Tarea breve: Prosigue el relato de la tarde de sábado, con el suplemento cultural y el vecino que canta, a partir de su última oración.

Fragmento del documento:
Rune Guneriussen
Son las ocho de la tarde del sábado. Leo por encima el suplemento cultural de Abc. Viejos nombres: Guillermo Carnero, Jaime Siles y Schiller, Fresán. Nuevos nombres: lo último de Fernández Mallo bajo la luz de Pozuelo Yvancos, un disco para bajar (es gratis): The Slew (sí, Kid Koala mezclando rock sudoroso y sucio, como aquella maravilla que fueron The experimental reximes , de John Spencer Blues Explosion, un disco al que decido volver esta misma semana).
Oigo cantar al vecino de abajo. Por lo que canta, adivino -aunque ya lo sabía, claro- que estará en torno a mi edad. Me cae bien. Entona -muy mal- aquel Santa Lucía, de Miguel Ríos (nunca me gustó esta canción), y sé que está esperando el partido del Atlético contra el Madrid. Es hincha del Atlético. Me acuerdo de un relato -que me encantó- de Almudena Grandes, que iba de estos partidos. No continué con el libro, sólo leí el primer relato y no recuerdo dónde. Fue en una de esas casas en las que uno va a pasar una sola noche, y, entre las estanterías, extrañas, coge lo primero ve, lo justo para conciliar el sueño, cuando no tienes tus libros a mano.

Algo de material
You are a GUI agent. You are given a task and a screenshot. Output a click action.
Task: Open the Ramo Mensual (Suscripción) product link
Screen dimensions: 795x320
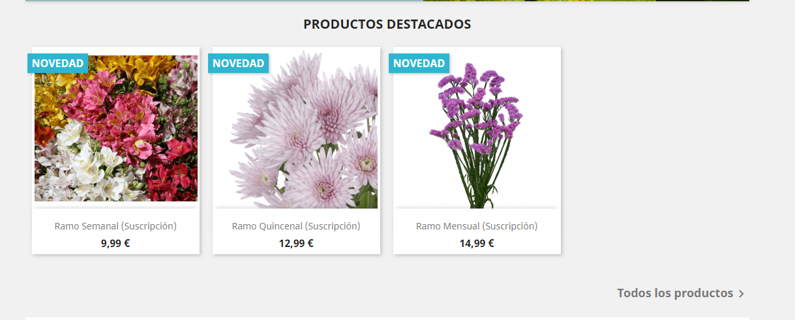click(477, 226)
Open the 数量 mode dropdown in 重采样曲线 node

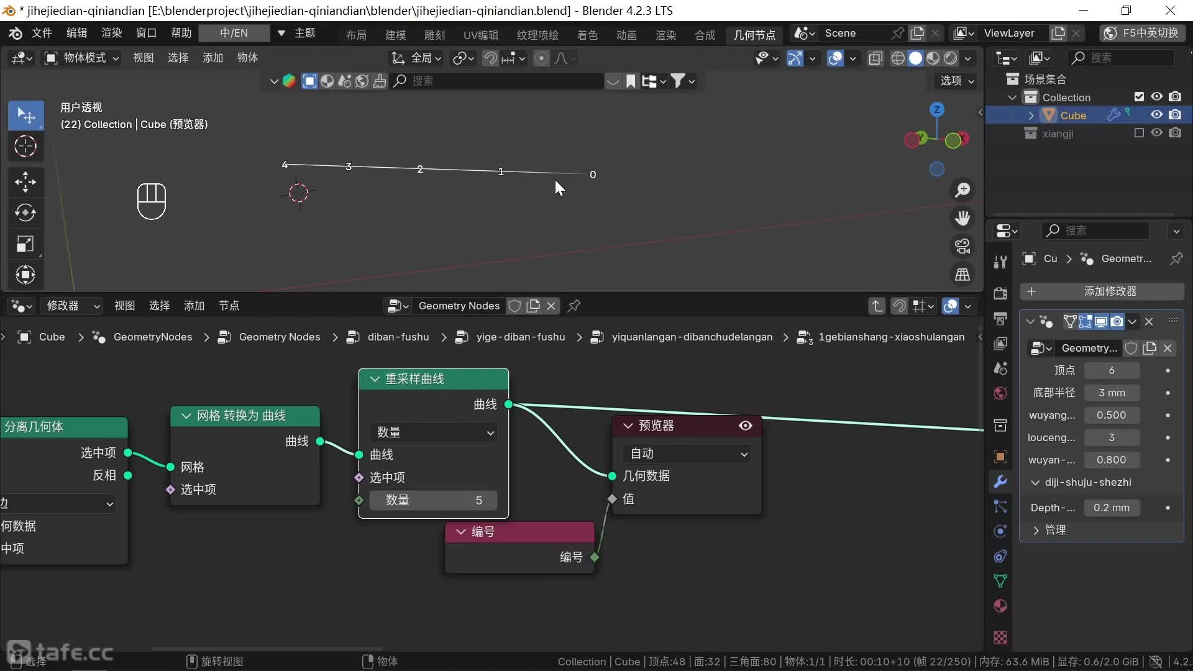pyautogui.click(x=434, y=432)
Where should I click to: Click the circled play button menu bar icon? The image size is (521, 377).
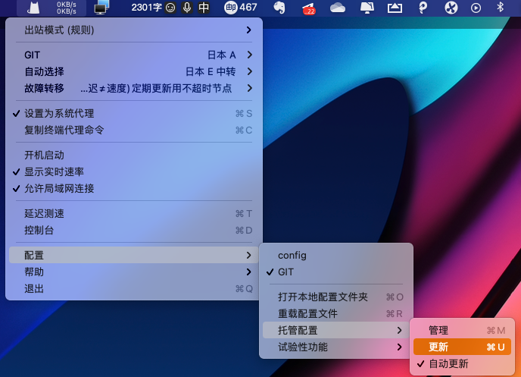point(476,8)
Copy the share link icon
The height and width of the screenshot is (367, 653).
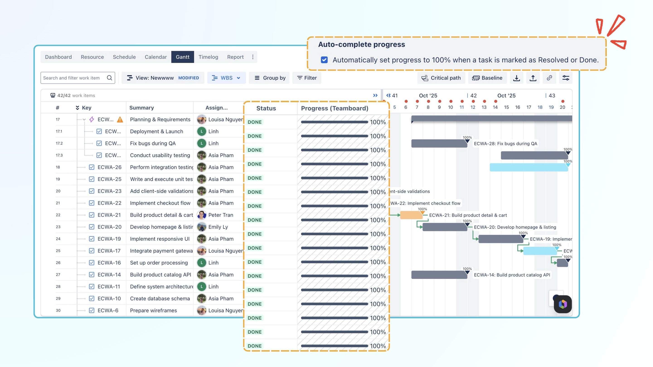pyautogui.click(x=549, y=78)
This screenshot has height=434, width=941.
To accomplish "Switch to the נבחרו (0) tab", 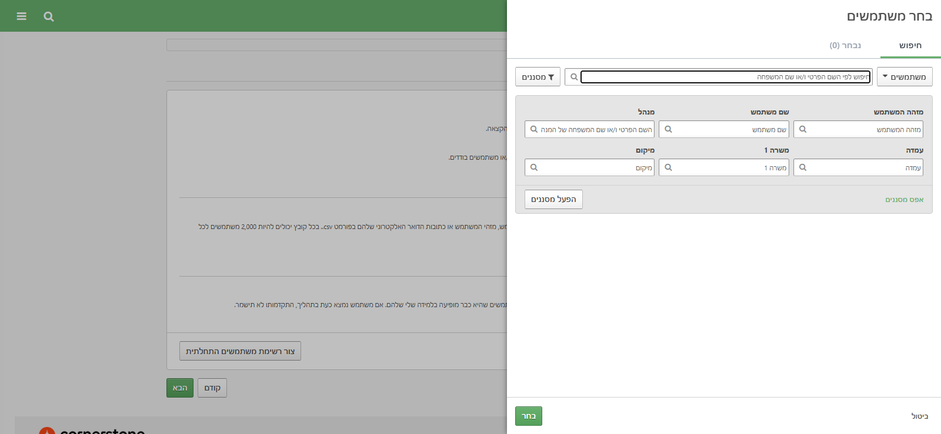I will [845, 45].
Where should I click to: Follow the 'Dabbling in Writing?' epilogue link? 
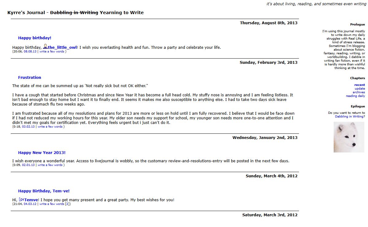pyautogui.click(x=350, y=117)
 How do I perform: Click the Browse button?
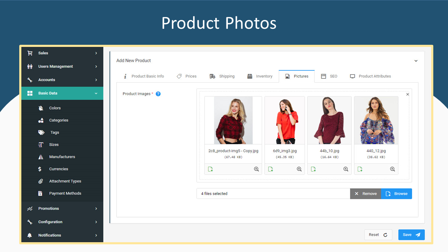click(397, 194)
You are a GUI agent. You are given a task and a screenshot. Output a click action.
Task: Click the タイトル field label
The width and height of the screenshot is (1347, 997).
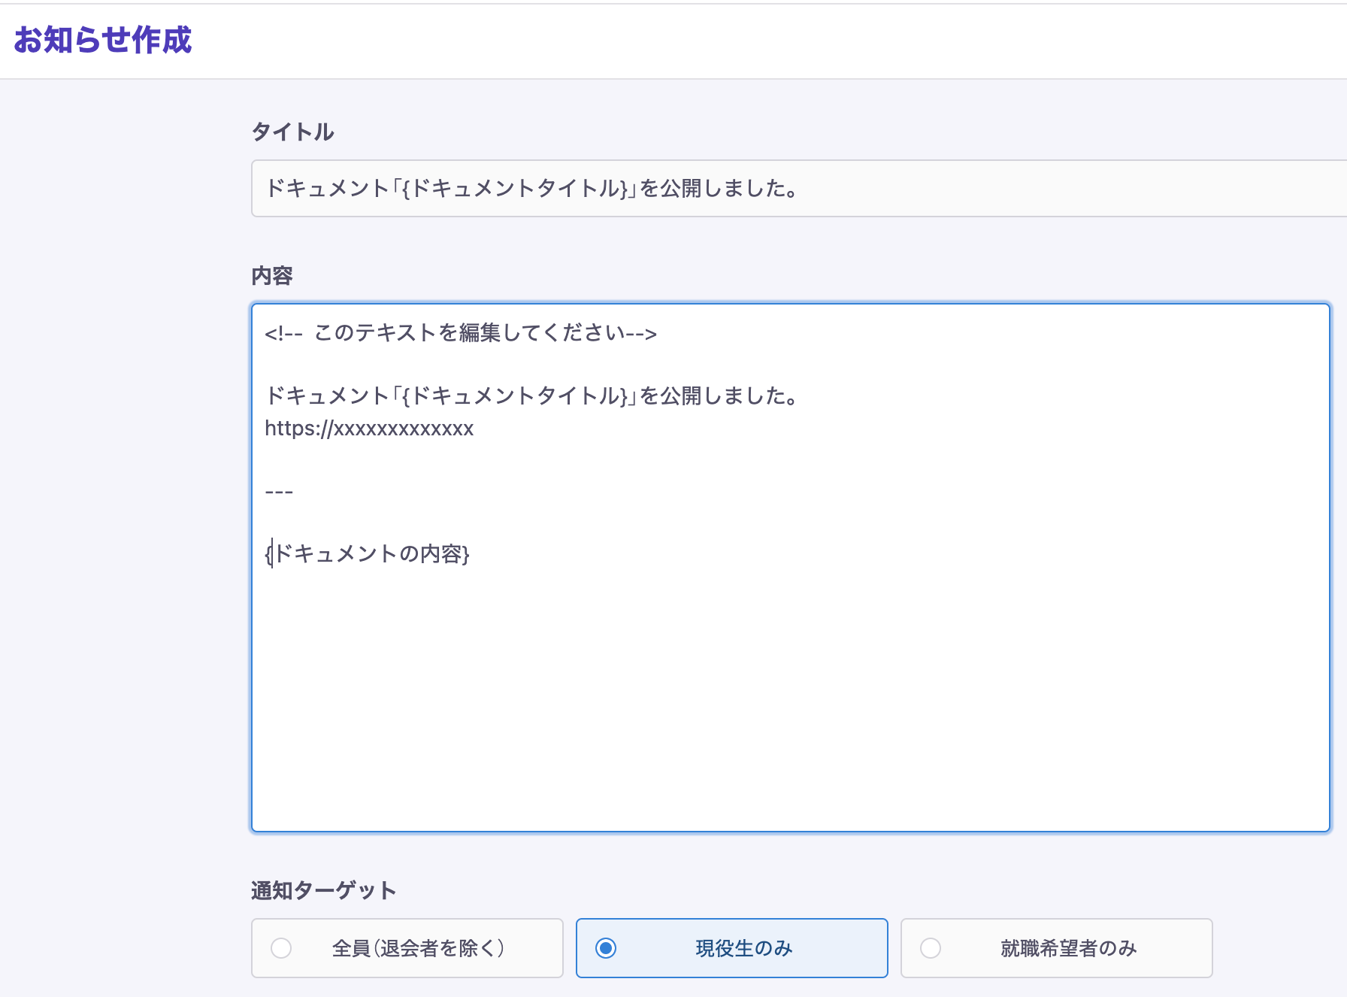click(293, 132)
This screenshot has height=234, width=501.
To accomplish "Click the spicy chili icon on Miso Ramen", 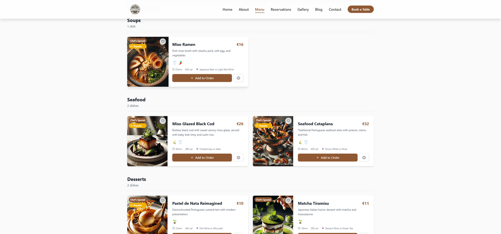I will pos(180,63).
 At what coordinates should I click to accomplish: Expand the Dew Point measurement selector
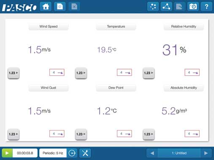coord(116,88)
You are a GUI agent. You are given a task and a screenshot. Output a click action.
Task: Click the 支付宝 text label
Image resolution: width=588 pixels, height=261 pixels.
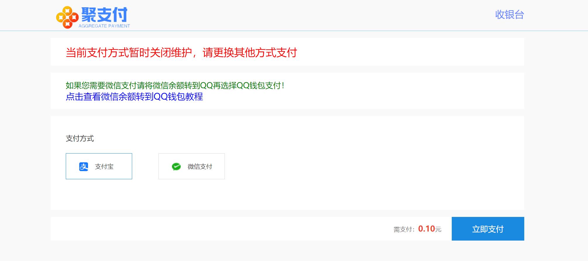[104, 167]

Respuesta al ejercicio:
María, desde la otra habitación, me está contanto una escena de Toma el dinero y corre. Cuando, en la penitenciaria, Woody Allen se queda solo cantando -atado a otros presos-: voy a ver a mi novia, voy al Mississipi. Me acuerdo de uno de los libros que más me han gustado de toda mi vida: Palmeras salvajes, de Faulkner y pienso en la muerte de Jeff Buckley, que se ahogó en río Wolf. Pienso en el hechizo de esa canción que nunca me cansaré de oír: su versión del Hallelujah. Me acuerdo de un poema que hace tiempo que no leo y que me gusta mucho: A un río le llamaban Carlos, de Dámaso Alonso, y se refiere al Charles River, en USA, que no recuerdo donde estaba. Me encantaba cuando, al final, el río se convertía en Dámaso y el propio poeta corregía el error para, enseguida, escribir, quiero decir, Carlos, o algo parecido. Me gustan esos poemas donde se simula el error, la corrección, se introduce un quiero decir, perdón, no sé. Es un mecanismo, perfecto, de acercamiento. Creo recordar que a Gun, al que muchas veces también han llamado Carlos, también le gustaba el poema. Ayer, al ver el temporal en Galicia, me acordé de él, de ese verso de Angel Luis Vigaray que tanto le entusiasma: "En la tarde otoñal, qué solo el mar rugiente". Me detengo en la magia del verso, en la perfección de esos heptasílabos, en el otoño y en la soledad del mar, rugiente.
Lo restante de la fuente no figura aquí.